第7話 閉店、そして。

「『無敵の鎧』に『最強の剣』で斬りかかったら?

 その正解は『そうならない』です。分かりましたか?」

「分かりません説明してください。」

分かるはずがない。そう返されるのを想定していたのか、コナードは説明を始める。

「ポイントは『神代の時代の遺物である』、『相容れない2つの"絶対"を冠していること』の2点です。これらを満たすアイテムは全て運命の神イオティスの管理下にあります。」

「分かりません説明してください。」

繰り返すミナミ。

「物を投げたら飛んでいくとか、全く明かりの無い場所のものは見えないとか、イオティスはそういったこの世の法則を司っていて、間違いが起こらないように常に監視しています。『無敵の鎧』に『最強の剣』で斬りかかるというのはその間違いに入るんですね。」

「良くわかんないです・・・結局どうなるんですか?」

「イド国とメプティ国が和解して戦争が無くなります。」

「まじで?」

「まじで。」

「もし、それでも何かの理由で二つが衝突した場合は?」

「この世のあらゆる法則が瓦解して世界は塵に帰ります。」

「まじで?」

「まじで。」


理解の範疇を超えたーとばかりに、どさりと椅子に身を投げるミナミ。

「さて・・・、お店を畳む準備をしましょうか。」

「あれ、今日はもう閉店ですか?」

「『今日は』ではなく、この場所から引き上げる準備です。」

「え?え?」

「実を言うと、イド国とメプティ国の戦争止めるのがこの店を構えた目的だったのですよ。なかなか楽しい経験でした。」

「え、なんで、どこに行っちゃうの」

不意に訪れた別れの予感、ミナミは思わず子供のような喋り方になってしまう。実にまだ彼女は少女なのだ。
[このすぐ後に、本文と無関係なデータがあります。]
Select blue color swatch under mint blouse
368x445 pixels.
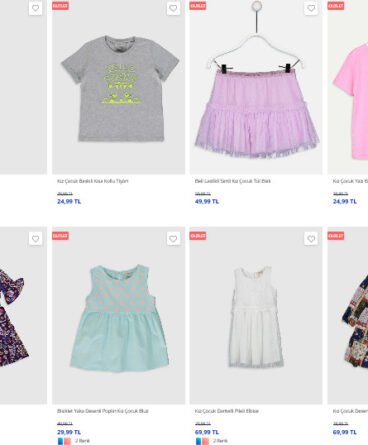pos(61,441)
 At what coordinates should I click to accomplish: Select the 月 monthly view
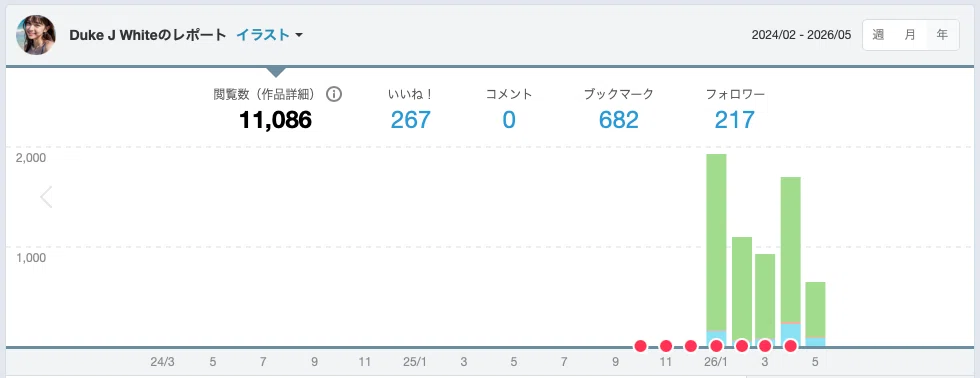click(x=911, y=35)
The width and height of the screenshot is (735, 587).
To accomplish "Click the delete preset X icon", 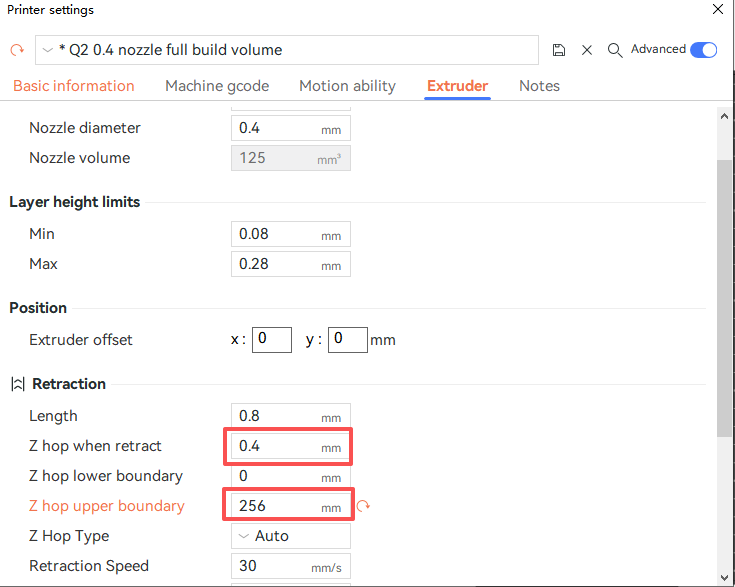I will 587,50.
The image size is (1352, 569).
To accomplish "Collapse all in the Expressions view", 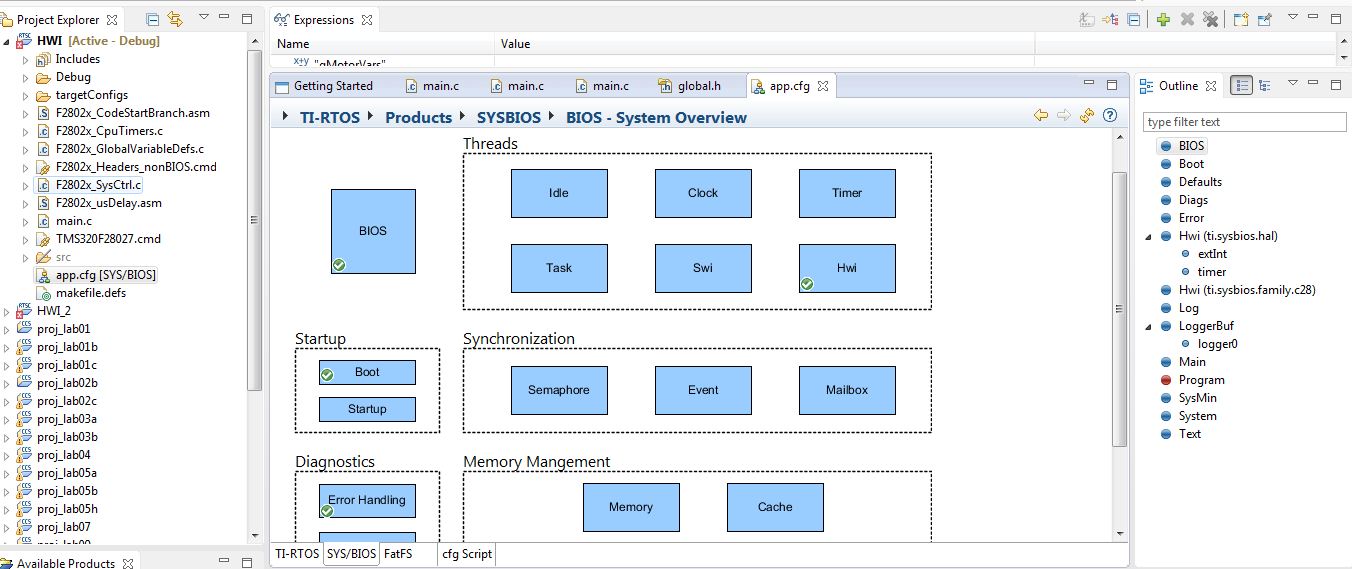I will pos(1133,19).
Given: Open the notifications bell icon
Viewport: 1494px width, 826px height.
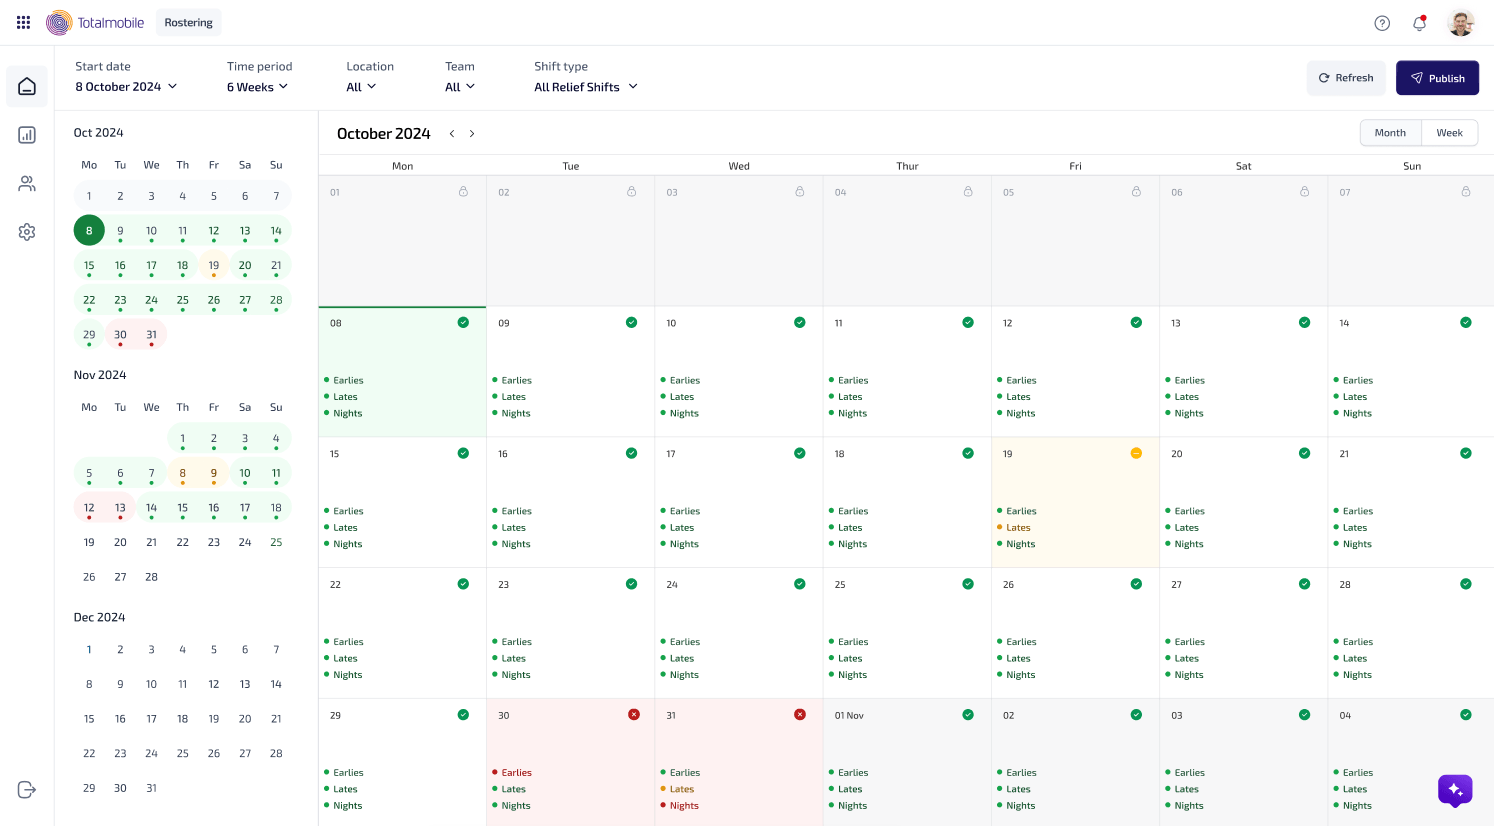Looking at the screenshot, I should [1419, 22].
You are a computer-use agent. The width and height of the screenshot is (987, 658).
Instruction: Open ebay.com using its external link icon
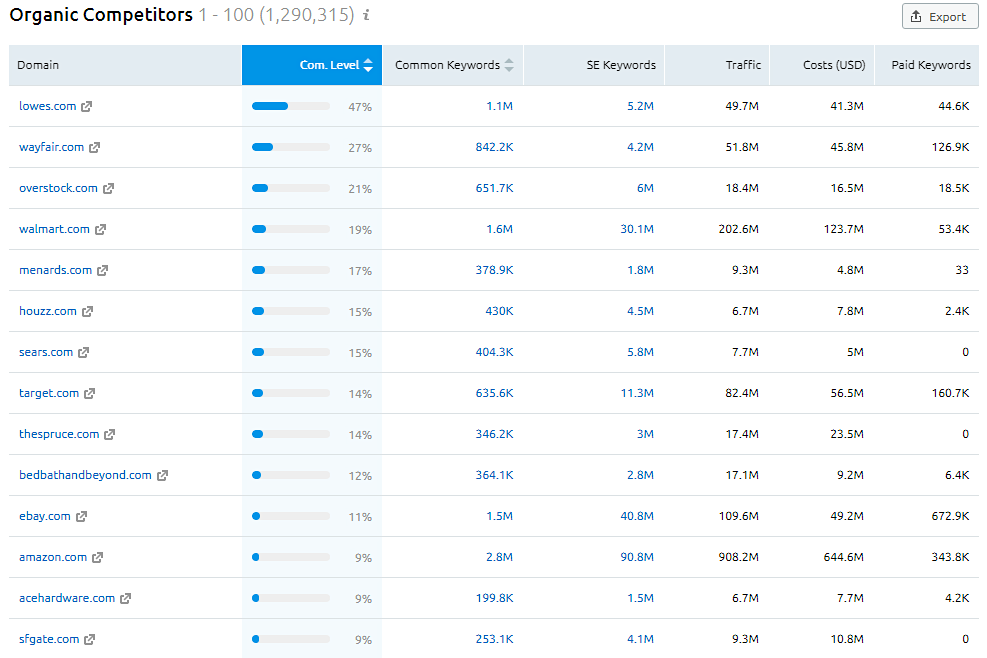tap(80, 516)
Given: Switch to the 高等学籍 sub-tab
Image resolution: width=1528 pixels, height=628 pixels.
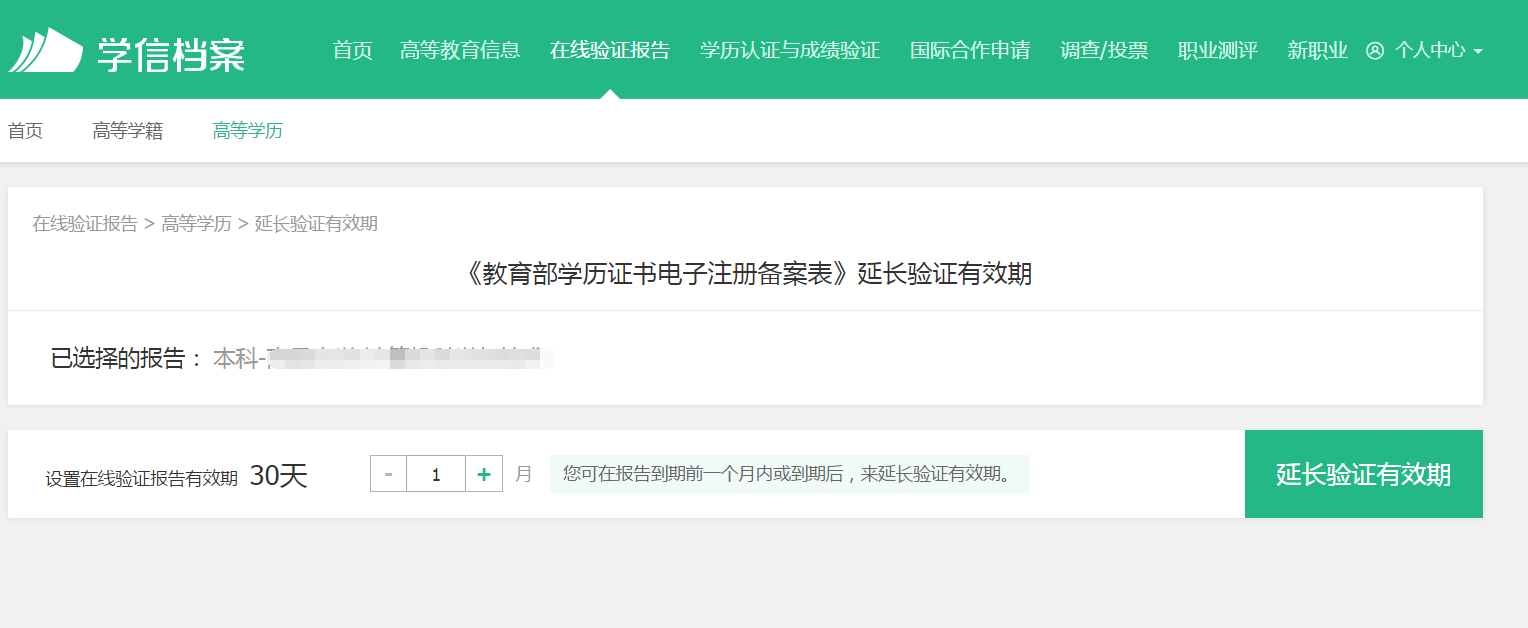Looking at the screenshot, I should click(128, 131).
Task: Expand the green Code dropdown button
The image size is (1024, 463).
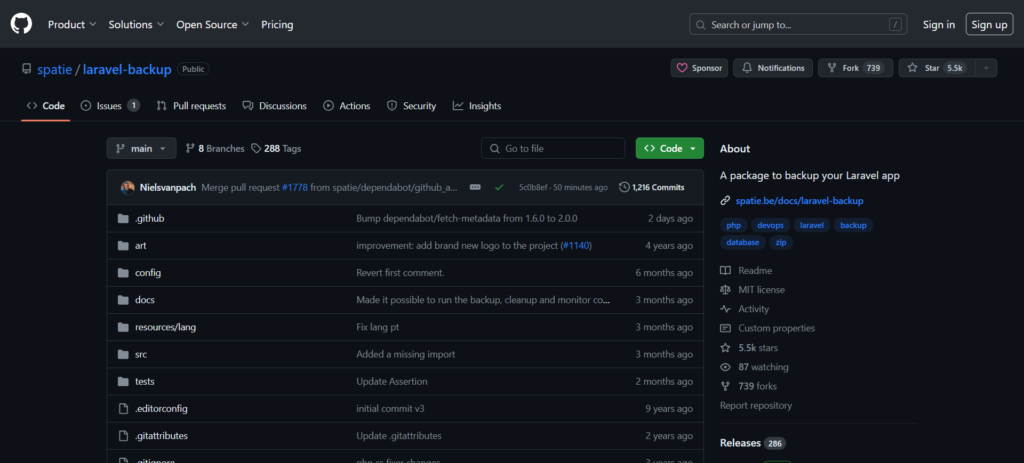Action: click(669, 148)
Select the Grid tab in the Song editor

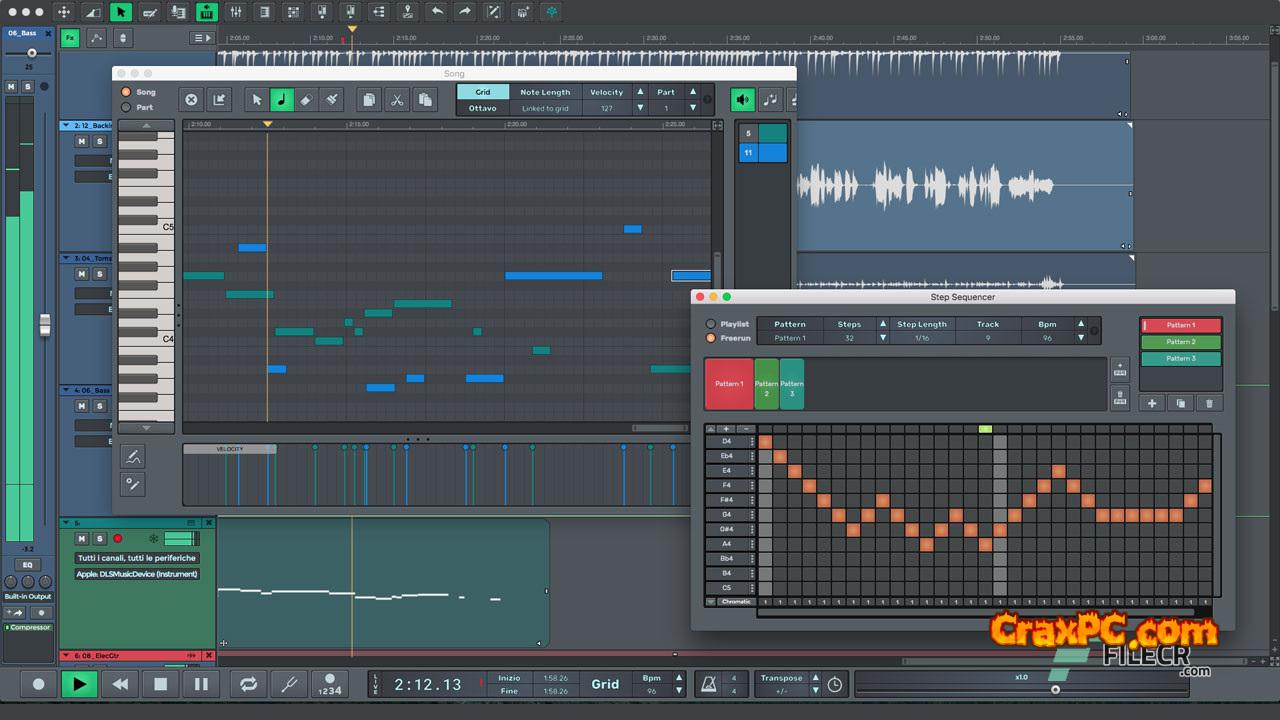pyautogui.click(x=482, y=92)
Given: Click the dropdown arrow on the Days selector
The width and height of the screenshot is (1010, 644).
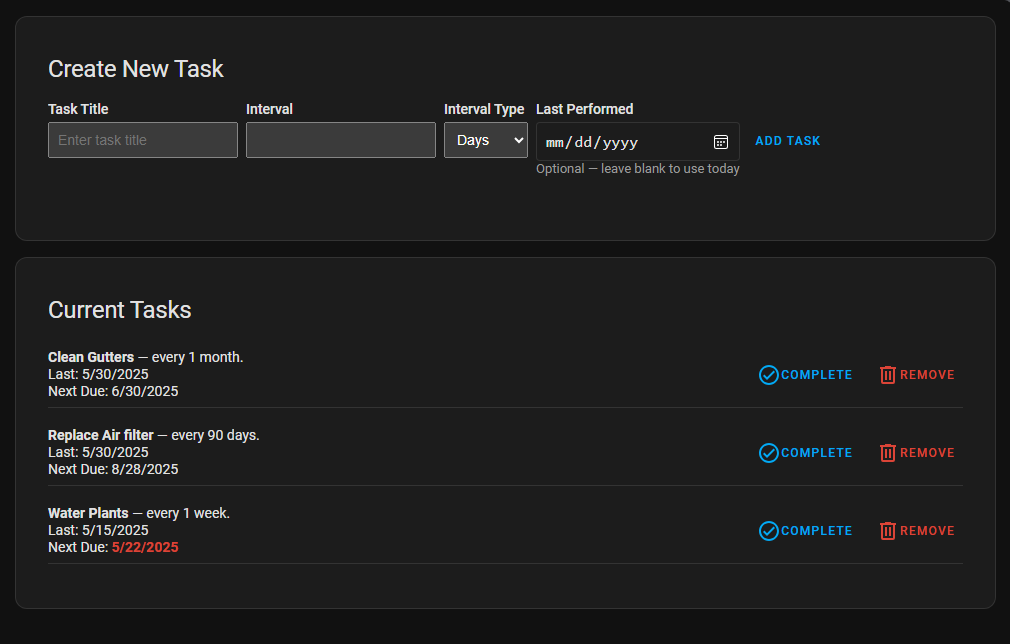Looking at the screenshot, I should click(x=518, y=140).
「世界平和のためとでも言いますか・・・これから後は何も決めていないですが、ミナミさん。」

「ひゃい。」

泣きそうになっているミナミはそんな返事しかできない。

「貴女と一緒に居ると楽しいです。この先も私と一緒に来て貰えませんか。」

「え、プロポーズ?」

「違います」

「違うのかよ!」

しみったれた空気が全部吹き飛んだ。

「そう、そのツッコミが私は欲しい。」

「最初の時から思ってたんですが、なんでそんなツッコミ重視なんですか?」

「世界を構成する26要素の一つだからですね。」

「ぜったい嘘だ。」

「まあまあ、私は詐欺師コナーティストですから。」


ーーーーーーーーーー


「よし、荷造り完了!」

ダンジョンじみた地下倉庫の入り口に、荷物が山盛りになった荷馬車がひとつ。

「そういえば何でこんな所にお店を作ったの?」

「ダンジョン内は基本的に治外法権ですからね、戦争に使うから店のもの全部強制徴収だ――なんてのを避けるためです。」

「そうなってもコナードさんなら『最強の剣』だけ押し付けて逃れそうだけどね」

ミナミが無邪気に笑う。

「ごもっとも、ところでずいぶん親しげになりましたねミナミさん。」

「えっと・・・だめ・・・でしたかね・・・」

顔を赤くしてもじもじするミナミ。

「いえ、好ましいですよ。それじゃ出発しましょう、とりあえずはルーン国にある私の別荘に向かいますよ。揺れますのでつかまって!」

馬に鞭を入れて馬車を動かすコナードと、その腕にしがみ付くミナミ。

「ねえコナードさん、楽しかったんでしょ、またお店やろうよ!」

「ええ、それもいいですね!」


それからしばらく後、そこから遠く離れた町に一枚の張り紙が張られる。

『伝説の剣から薬草まで何でも揃う、コナード魔法具店!』

その示す場所に行けば、愛らしい看板娘と聡明な店主、そして様々な魔法の品があなたを出迎えてくれることでしょう。